The way to resolve this problem that results in re-writing is to remember that we have a relation being affirmed between two categories. Therefore, whenever a category is referred to through the use of an adjective or a verb (as here in the verb, grow), we have to categorize or "nounize" the adjective or verb. In this example, what we must do is make "grow" into the noun form: "growing things." Now we have standard form:

Of course, that of which something is being said is "flowers," the subject term. And that which is said of flowers, that they grow, is the predicate term. It is being affirmed of the subject term, flowers that they have membership in the predicate category of things that grow.

5C. Distribution

The distribution of the terms of a categorical statement is crucially important to argument analysis and the determination of validity. If you grasp this notion clearly now, you will find the evaluation of categorical arguments much easier than might otherwise be the case later.

1D. Definition

Distribution means that all the members of a given class are being referred to. When only some portion of a class of things is being discussed, that class is said to be undistributed. We will refer to a distributed term by means of the capital letter, D and we will refer to an undistributed term by means of the capital letter, D, proceeded by the tilde (~): ~D. One caution is that we must not confuse D with DV.

2D. Contrast

Another caution should be registered. Distribution overlaps with, but is distinct from, quantity. Both of these are scope designators but quantity deals with the scope of the entire statement; whereas, distribution is concerned with the scope of each category within the statement. Quantity describes statements and distribution describes individual terms.

3D. Application

Since there are only four standard forms of the categorical statement, there are only four scenarios of distribution. One way to master distribution is to memorize the four possible patterns that may emerge. Another way is to think through the scenario by applying the principles of quantity and quality to distribution. Quantity applies to the subject term and quality to the predicate.

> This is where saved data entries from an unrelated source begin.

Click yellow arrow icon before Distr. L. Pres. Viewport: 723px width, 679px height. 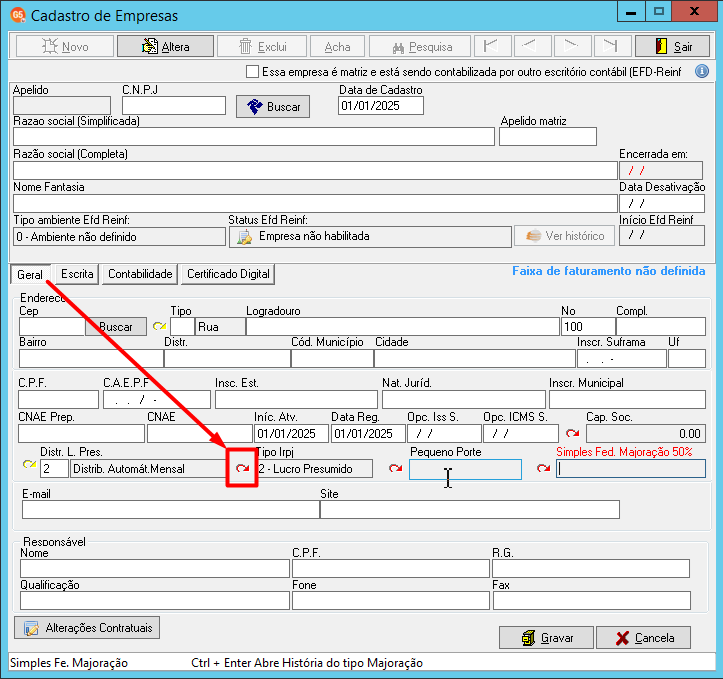pos(30,465)
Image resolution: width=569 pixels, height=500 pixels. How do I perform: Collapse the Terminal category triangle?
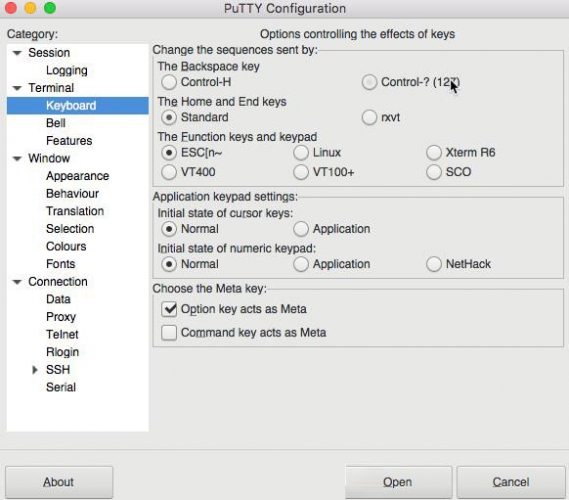(17, 88)
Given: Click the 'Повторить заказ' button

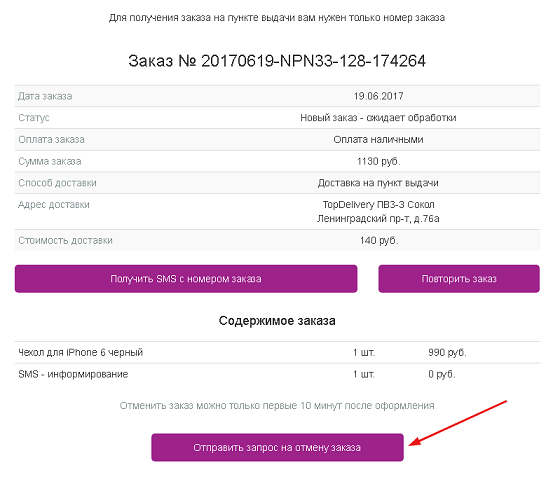Looking at the screenshot, I should click(x=459, y=279).

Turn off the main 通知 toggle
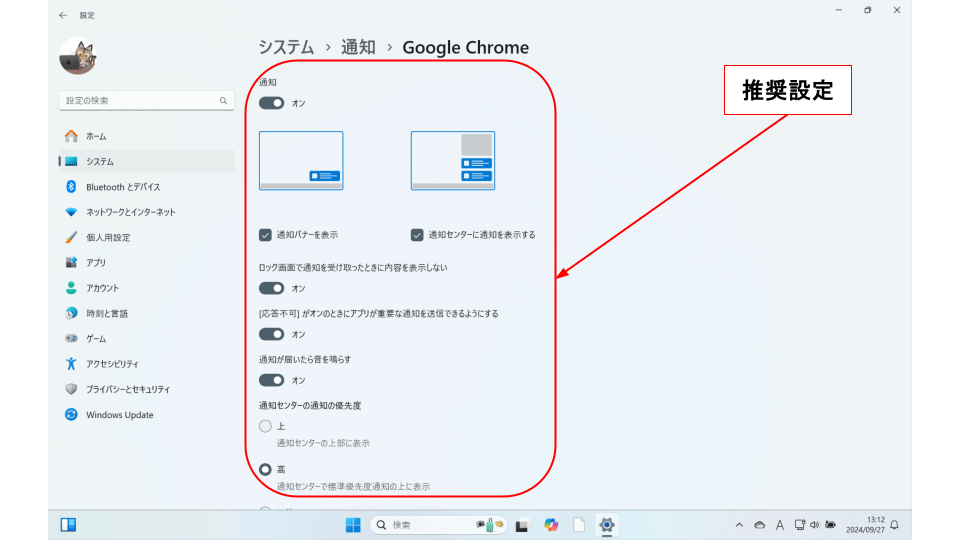[x=271, y=103]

1E. Distribution of the subject term

The distribution of the subject term is self-defining. That is, the scope of reference of the subject term is defined by the statement quantifier. If it is a universal quantifier (all), then the subject term is distributed (D). If the statement quantifier is particular (some), then the subject term is undistributed (~D).

2E. Distribution of the predicate term

To determine the distribution of the predicate side of a categorical statement, attention has to be focused on the quality of the statement. If the statement is an affirmation, then the predicate term is always undistributed (~D). If the statement is a denial, then the predicate term is always distributed (D). Ultimately, the distribution of the predicate term is also self-defining if we observe the word not following the copula: "not" indicates a distributed predicate term (note that it is implicitly present after the copula in statements saying, "no...are...). Thus, we can work from various cues to the same point of distribution, from noting that the statement is E or O, from picking up the sense that the statement is a denial, and from specifically observing the occurrence of the word not. 

In review of distribution determination, we can think through the following questions. First, what is the distribution of the predicate term in the statement "All x are y"? What is the distribution of the subject term in the statement "no x are y"? How about the predicate term in "some x are not y"?

 

3A. Translation/Re-writing

Because of the difference between the order and style of expression of English grammar and logical order and style, ordinary English statements have to be translated into the standard AEIO forms with the correct quantifiers, the copula, and proper "nounization" (According to Eric Chang, "What we need is more nouniness"). Admittedly, the translations into logical form will often sound stilted and artificial. They will also often be very poor English expressions. What they have going for them is that they reflect good logic for purposes of precise analysis.

1B. A helpful phrase

A key phrase in translating the relationship that exists between terms in a categorical statement is "included in the class of." For example, that which is intended by the A-form, "all x are y" is brought out somewhat when we translate it, "all x are included in the class of y."

2B. Difficulties

Normal English quantification and negation present many non-standard forms of expression. We want to highlight some basic difficulties in this regard by means of the devices we can use to handle them.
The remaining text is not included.